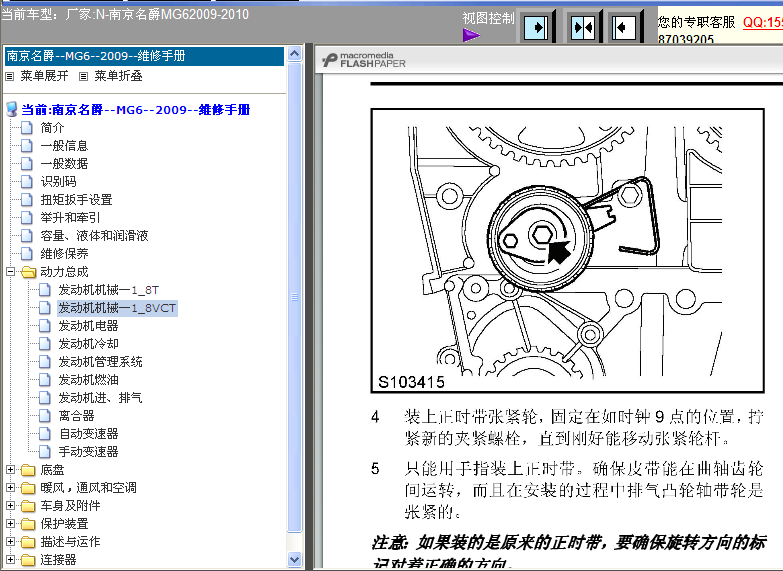Click the FlashPaper logo icon
This screenshot has height=571, width=783.
(x=330, y=61)
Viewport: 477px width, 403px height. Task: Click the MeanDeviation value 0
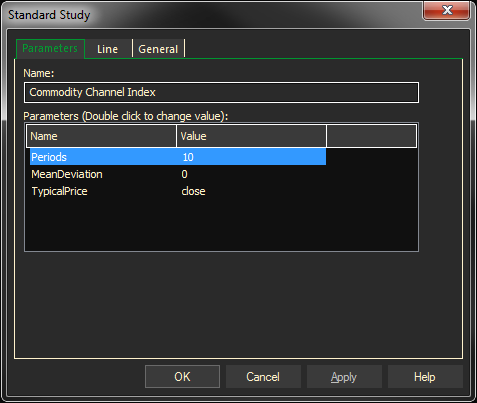pyautogui.click(x=184, y=174)
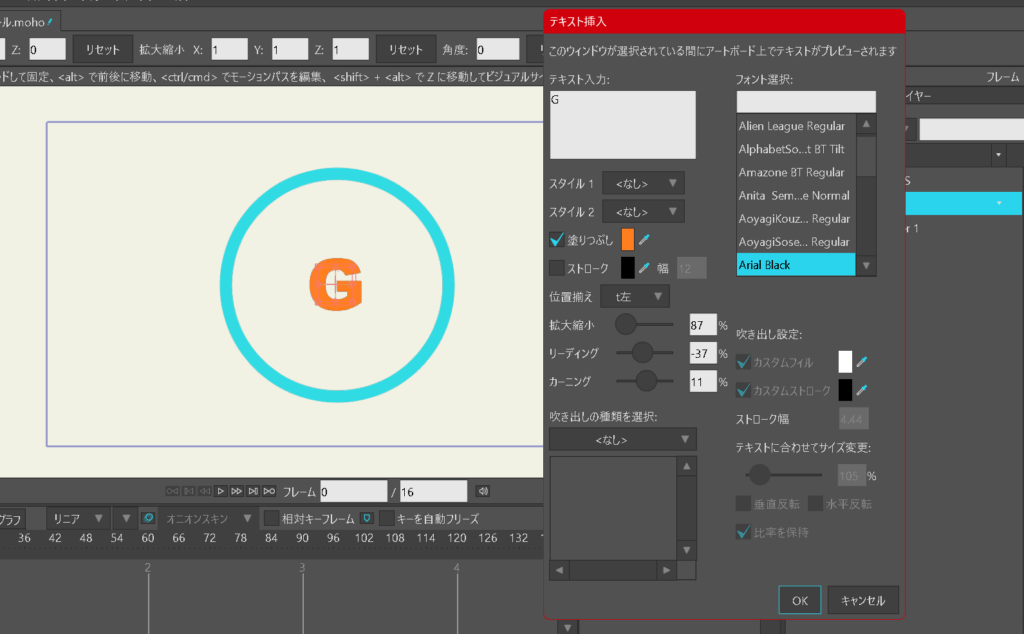Click the onion skin icon in timeline bar

[x=148, y=519]
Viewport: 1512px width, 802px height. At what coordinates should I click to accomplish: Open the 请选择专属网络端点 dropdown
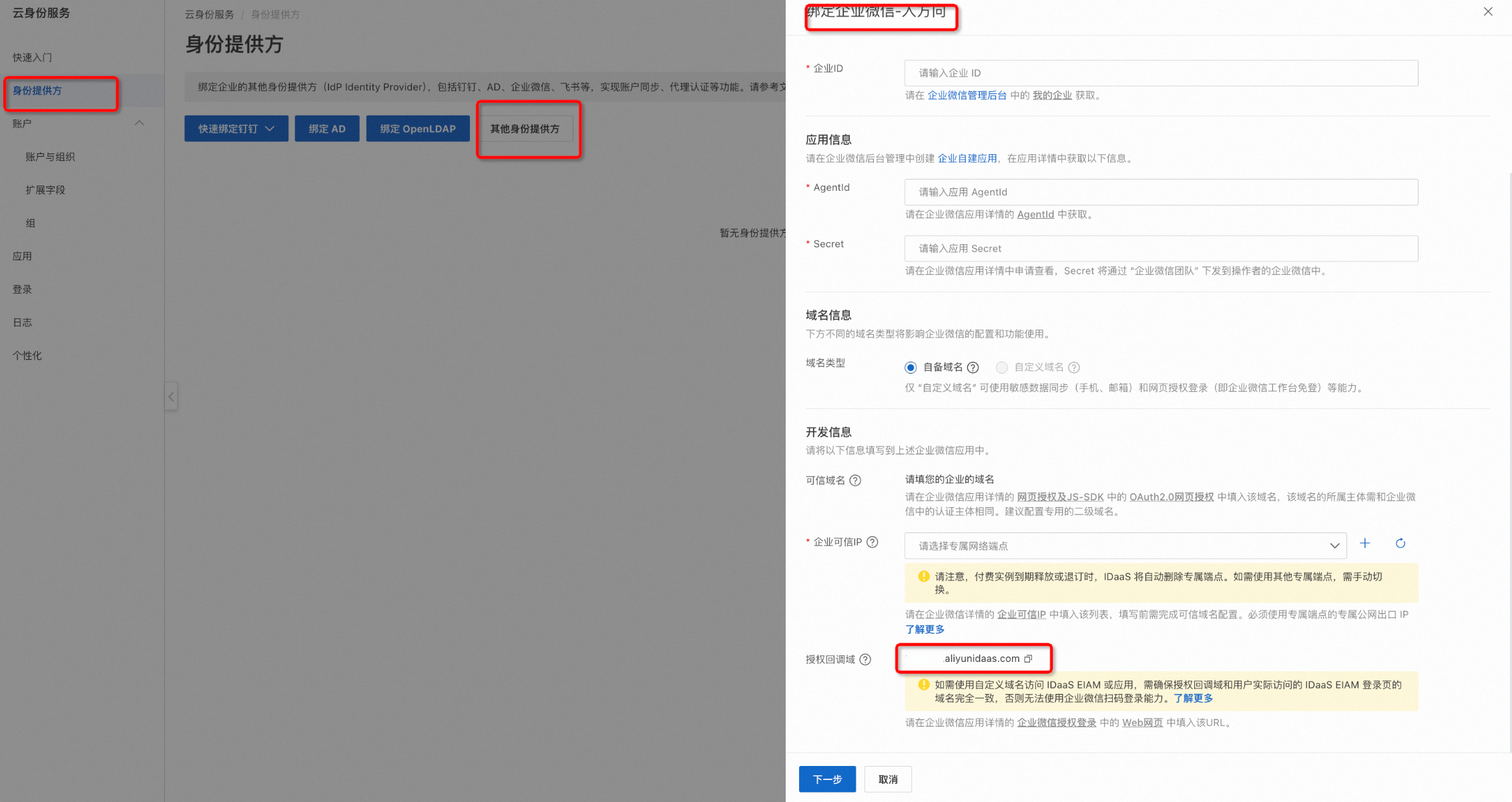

:::

> YOUR OBJECTIVE: Rewrite the data above with every "Viewport" changed to "Window" and everything else kept the same. Leave out the pictures.

> WRITTEN ANSWER:
Click the FlashPaper logo icon
This screenshot has height=571, width=783.
(x=330, y=61)
Window: 477px width, 403px height. Task: Click the MeanDeviation value 0
pyautogui.click(x=184, y=174)
Click the onion skin icon in timeline bar

[x=148, y=519]
Window: 1512px width, 802px height. At what coordinates should I click to accomplish: Open the 请选择专属网络端点 dropdown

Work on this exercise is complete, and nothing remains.